7. TBM — Turning Limestone into a Global Materials Platform
- Founded — 2011, Tokyo
- Total raised — $308 million+
- Latest major funding — Goldman Sachs and SK Group participation
- Key investors — Goldman Sachs, SK Group, ITOCHU, Dai Nippon Printing, Toppan Printing
TBM’s LIMEX material — made primarily from limestone rather than petroleum or wood pulp — has been adopted by over 10,000 companies and municipalities worldwide. The company is already valued at approximately 130 billion yen (~$870 million), placing it at the doorstep of unicorn status. With offices in Vietnam and the US, and Goldman Sachs among its backers, TBM combines a compelling sustainability story with genuine commercial scale. An IPO in 2027 would almost certainly price above $1 billion, making TBM’s formal unicorn status more a matter of timing than uncertainty.
The Common Thread
Several patterns emerge from this list. First, the strongest unicorn candidates are overwhelmingly in deep tech — robotics, autonomous driving, aerospace, advanced materials, and AI-powered healthcare. Japan’s next unicorn class looks fundamentally different from the consumer internet companies that dominate unicorn lists in other countries.
Second, corporate investors play a much larger role in Japan than elsewhere.
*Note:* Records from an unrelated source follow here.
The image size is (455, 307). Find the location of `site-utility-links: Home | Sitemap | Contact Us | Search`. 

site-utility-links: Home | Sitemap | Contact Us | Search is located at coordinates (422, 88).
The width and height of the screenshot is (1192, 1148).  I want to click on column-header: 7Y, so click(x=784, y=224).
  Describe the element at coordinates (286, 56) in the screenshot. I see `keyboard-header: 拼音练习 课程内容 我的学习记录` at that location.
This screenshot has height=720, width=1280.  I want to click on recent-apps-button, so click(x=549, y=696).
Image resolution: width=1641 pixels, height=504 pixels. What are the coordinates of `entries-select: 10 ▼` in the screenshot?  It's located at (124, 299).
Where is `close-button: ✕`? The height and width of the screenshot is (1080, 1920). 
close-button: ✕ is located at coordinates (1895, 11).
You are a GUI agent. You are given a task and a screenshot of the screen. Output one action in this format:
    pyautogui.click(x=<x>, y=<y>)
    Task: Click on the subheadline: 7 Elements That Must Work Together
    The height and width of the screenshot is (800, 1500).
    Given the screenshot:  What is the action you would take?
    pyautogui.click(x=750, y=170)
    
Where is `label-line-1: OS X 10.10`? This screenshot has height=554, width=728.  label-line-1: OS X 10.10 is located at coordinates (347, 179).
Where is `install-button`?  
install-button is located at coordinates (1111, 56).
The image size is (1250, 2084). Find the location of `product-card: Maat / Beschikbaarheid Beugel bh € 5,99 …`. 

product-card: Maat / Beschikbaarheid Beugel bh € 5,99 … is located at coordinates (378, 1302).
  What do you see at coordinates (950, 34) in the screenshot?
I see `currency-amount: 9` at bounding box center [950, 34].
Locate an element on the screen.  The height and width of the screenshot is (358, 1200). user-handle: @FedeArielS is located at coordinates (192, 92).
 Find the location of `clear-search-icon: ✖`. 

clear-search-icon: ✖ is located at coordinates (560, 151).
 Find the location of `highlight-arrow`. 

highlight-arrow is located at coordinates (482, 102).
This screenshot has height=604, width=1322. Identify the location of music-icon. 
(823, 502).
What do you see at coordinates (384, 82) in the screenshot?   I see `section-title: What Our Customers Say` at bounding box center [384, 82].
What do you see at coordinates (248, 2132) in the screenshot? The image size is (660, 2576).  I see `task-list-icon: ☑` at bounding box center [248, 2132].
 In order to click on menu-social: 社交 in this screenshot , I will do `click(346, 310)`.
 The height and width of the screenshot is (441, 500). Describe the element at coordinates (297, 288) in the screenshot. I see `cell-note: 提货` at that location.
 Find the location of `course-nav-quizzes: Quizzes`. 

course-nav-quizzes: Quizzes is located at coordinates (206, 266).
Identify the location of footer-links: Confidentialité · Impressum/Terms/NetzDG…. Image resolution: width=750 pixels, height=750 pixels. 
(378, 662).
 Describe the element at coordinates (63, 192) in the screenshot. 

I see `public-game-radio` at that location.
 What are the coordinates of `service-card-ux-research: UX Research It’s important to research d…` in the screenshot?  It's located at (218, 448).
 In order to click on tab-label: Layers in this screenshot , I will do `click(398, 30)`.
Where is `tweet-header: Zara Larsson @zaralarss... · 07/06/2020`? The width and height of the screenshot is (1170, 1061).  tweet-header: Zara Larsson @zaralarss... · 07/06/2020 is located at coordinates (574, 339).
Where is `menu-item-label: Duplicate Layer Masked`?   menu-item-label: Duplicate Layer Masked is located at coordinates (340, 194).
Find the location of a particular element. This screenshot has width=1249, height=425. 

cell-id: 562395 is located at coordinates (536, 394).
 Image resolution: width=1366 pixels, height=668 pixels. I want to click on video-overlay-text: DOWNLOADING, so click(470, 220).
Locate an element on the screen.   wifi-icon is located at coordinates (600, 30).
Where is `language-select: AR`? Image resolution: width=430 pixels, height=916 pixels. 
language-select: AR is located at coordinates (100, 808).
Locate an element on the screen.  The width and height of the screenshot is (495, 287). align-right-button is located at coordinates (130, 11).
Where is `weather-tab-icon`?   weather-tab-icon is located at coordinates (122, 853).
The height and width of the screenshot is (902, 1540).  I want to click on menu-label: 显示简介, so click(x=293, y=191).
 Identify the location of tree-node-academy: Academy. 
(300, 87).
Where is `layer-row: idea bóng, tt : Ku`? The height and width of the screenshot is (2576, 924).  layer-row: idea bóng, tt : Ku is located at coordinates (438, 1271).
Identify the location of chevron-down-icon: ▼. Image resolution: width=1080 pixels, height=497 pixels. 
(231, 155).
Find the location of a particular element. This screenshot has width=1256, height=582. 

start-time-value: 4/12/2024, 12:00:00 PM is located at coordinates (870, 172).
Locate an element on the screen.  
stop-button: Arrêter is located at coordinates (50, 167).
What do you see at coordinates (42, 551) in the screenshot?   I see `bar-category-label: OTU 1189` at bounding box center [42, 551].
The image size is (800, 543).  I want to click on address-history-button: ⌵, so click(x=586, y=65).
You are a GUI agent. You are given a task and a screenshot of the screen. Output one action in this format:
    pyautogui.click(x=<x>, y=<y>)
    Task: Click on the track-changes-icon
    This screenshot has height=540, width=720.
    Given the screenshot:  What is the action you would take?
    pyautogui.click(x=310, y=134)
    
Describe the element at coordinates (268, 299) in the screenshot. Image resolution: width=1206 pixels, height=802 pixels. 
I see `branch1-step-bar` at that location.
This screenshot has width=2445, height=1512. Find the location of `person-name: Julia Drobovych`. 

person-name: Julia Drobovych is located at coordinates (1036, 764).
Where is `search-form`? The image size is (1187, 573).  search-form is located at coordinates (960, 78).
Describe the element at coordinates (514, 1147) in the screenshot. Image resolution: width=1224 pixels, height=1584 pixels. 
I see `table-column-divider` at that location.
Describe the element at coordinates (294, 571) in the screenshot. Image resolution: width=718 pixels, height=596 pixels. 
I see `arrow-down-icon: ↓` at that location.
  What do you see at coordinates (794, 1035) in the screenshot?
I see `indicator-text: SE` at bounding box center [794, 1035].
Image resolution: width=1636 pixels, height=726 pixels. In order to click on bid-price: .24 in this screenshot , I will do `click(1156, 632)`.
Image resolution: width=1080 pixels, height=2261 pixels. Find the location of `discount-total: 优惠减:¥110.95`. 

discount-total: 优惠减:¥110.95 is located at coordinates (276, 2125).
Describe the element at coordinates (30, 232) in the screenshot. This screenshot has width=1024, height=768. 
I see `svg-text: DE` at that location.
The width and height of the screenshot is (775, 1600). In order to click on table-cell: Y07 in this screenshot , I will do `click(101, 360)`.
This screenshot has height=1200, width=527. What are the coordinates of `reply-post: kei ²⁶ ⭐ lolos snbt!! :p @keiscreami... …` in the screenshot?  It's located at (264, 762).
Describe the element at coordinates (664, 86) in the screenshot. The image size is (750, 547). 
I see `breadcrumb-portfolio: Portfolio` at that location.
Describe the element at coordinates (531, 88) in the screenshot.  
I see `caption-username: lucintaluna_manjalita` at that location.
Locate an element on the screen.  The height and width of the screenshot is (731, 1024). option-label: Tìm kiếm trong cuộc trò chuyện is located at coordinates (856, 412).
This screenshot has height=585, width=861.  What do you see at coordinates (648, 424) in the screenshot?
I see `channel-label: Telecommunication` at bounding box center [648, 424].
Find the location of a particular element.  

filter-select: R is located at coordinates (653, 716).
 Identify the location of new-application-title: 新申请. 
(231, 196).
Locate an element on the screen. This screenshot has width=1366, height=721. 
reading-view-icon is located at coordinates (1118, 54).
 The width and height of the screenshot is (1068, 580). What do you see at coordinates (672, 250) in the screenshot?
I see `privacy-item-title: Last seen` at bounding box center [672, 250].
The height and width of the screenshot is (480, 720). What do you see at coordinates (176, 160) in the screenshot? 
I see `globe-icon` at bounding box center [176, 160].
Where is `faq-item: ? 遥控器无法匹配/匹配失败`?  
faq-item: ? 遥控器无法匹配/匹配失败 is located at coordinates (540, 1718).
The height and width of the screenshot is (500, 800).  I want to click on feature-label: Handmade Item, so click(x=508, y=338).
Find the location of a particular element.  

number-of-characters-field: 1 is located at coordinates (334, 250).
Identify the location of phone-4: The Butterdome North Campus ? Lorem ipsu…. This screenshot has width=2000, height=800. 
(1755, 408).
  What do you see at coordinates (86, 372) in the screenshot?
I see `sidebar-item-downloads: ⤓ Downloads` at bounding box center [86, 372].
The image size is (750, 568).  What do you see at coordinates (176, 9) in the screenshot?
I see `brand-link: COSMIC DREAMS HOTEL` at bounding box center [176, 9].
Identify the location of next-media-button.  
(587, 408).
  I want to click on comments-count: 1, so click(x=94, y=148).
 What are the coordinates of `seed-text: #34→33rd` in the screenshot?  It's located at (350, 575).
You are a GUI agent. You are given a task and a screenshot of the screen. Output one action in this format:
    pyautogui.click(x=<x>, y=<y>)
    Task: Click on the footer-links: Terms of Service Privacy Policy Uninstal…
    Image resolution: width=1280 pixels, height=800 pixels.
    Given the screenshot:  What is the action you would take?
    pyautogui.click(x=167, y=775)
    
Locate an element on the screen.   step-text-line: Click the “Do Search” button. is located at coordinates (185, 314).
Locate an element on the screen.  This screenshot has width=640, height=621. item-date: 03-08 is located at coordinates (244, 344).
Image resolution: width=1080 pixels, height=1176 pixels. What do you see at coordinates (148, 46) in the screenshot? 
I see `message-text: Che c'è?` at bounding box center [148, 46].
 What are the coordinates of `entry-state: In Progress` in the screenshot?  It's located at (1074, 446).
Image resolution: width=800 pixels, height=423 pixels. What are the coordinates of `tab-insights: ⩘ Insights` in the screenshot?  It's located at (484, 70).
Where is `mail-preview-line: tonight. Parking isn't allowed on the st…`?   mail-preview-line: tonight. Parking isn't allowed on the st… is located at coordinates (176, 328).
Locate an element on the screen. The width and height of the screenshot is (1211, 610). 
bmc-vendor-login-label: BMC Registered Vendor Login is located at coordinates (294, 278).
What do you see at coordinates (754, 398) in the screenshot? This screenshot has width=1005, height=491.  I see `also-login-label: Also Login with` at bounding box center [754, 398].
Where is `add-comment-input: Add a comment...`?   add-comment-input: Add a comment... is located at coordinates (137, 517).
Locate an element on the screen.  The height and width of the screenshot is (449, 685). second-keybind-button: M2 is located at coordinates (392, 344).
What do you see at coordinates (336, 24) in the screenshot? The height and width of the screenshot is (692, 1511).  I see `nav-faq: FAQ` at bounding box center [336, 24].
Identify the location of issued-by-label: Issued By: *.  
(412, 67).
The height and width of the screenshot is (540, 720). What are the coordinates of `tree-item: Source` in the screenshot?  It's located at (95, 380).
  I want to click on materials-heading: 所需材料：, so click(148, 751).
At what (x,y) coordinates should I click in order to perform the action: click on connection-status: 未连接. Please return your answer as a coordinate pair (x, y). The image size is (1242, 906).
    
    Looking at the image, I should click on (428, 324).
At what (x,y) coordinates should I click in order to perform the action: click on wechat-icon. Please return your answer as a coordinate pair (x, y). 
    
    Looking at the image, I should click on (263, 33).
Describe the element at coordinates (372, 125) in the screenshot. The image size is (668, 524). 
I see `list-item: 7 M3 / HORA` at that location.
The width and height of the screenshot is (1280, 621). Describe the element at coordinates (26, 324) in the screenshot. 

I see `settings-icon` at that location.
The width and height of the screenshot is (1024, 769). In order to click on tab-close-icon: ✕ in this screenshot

Every company on this list has at least one major Japanese corporation among its backers. This is both a strength (deep industry relationships, pilot customers) and a constraint (potential conflicts with independent growth).
Third, government backing is pervasive. From JIC investments to NEDO contracts to regulatory fast-tracking, Japan’s government is actively trying to manufacture unicorn outcomes. Whether this top-down approach produces durable, globally competitive companies — or merely inflates valuations — remains the central question.
What International Partners Should Watch
For foreign investors, the opportunity is in the valuation gap. These companies would command significantly higher valuations in the US market. Mujin’s robotics platform, LayerX’s SaaS metrics, and Ubie’s global user base would each attract larger rounds at higher multiples in Silicon Valley. For corporate partners, the opportunity is in technology licensing and joint ventures — particularly in autonomous driving (Tier IV’s open-source Autoware) and advanced materials (TBM’s LIMEX).
Japan’s government target of 100 unicorns by 2027–2028 remains aspirational. But the companies on this list don’t need a government target to justify their trajectories. They need what every ambitious startup needs: larger markets, better exits, and investors willing to let them grow before going public. On all three fronts, the environment is improving.